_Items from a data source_
= = = = =

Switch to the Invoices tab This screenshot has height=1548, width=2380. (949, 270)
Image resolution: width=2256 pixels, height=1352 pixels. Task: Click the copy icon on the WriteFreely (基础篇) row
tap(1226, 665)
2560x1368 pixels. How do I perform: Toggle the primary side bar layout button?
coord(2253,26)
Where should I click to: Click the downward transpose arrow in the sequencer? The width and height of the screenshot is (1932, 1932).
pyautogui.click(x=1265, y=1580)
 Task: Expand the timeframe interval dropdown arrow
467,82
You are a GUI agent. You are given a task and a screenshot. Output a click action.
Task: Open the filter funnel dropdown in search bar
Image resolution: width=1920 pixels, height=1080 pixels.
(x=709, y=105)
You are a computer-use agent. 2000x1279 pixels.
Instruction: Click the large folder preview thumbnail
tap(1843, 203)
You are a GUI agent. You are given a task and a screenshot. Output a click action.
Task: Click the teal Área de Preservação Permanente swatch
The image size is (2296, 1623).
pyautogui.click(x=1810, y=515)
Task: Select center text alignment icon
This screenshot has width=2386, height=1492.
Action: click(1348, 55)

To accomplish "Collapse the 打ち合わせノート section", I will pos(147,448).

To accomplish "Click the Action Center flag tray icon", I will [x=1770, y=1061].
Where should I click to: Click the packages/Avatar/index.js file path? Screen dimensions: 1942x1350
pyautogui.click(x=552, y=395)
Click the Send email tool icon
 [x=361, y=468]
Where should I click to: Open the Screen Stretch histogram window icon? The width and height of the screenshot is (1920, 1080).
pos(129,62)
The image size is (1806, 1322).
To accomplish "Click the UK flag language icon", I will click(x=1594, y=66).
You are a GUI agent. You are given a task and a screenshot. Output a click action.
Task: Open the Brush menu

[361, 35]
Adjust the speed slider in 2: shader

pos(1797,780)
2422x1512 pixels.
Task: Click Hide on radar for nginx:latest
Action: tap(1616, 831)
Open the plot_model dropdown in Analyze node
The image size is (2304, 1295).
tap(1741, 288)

= = = = =

_Your goal_
All the lines above must appear again in the answer, word for word.

_Answer section_
Switch to the Invoices tab This screenshot has height=1548, width=2380. (949, 270)
Image resolution: width=2256 pixels, height=1352 pixels. Task: Click the copy icon on the WriteFreely (基础篇) row
tap(1226, 665)
2560x1368 pixels. How do I perform: Toggle the primary side bar layout button?
coord(2253,26)
Where should I click to: Click the downward transpose arrow in the sequencer? The width and height of the screenshot is (1932, 1932).
pyautogui.click(x=1265, y=1580)
 Task: Expand the timeframe interval dropdown arrow
467,82
You are a GUI agent. You are given a task and a screenshot. Output a click action.
Task: Open the filter funnel dropdown in search bar
Image resolution: width=1920 pixels, height=1080 pixels.
(x=709, y=105)
You are a computer-use agent. 2000x1279 pixels.
Instruction: Click the large folder preview thumbnail
tap(1843, 203)
You are a GUI agent. You are given a task and a screenshot. Output a click action.
Task: Click the teal Área de Preservação Permanente swatch
The image size is (2296, 1623).
pyautogui.click(x=1810, y=515)
Task: Select center text alignment icon
This screenshot has width=2386, height=1492.
Action: click(1348, 55)

To accomplish "Collapse the 打ち合わせノート section", I will pos(147,448).

To accomplish "Click the Action Center flag tray icon", I will [x=1770, y=1061].
Where should I click to: Click the packages/Avatar/index.js file path? Screen dimensions: 1942x1350
pyautogui.click(x=552, y=395)
Click the Send email tool icon
 [x=361, y=468]
Where should I click to: Open the Screen Stretch histogram window icon? The width and height of the screenshot is (1920, 1080).
pos(129,62)
The image size is (1806, 1322).
To accomplish "Click the UK flag language icon", I will click(x=1594, y=66).
You are a GUI agent. You are given a task and a screenshot. Output a click action.
Task: Open the Brush menu

[361, 35]
Adjust the speed slider in 2: shader

pos(1797,780)
2422x1512 pixels.
Task: Click Hide on radar for nginx:latest
Action: tap(1616, 831)
Open the plot_model dropdown in Analyze node
The image size is (2304, 1295).
tap(1741, 288)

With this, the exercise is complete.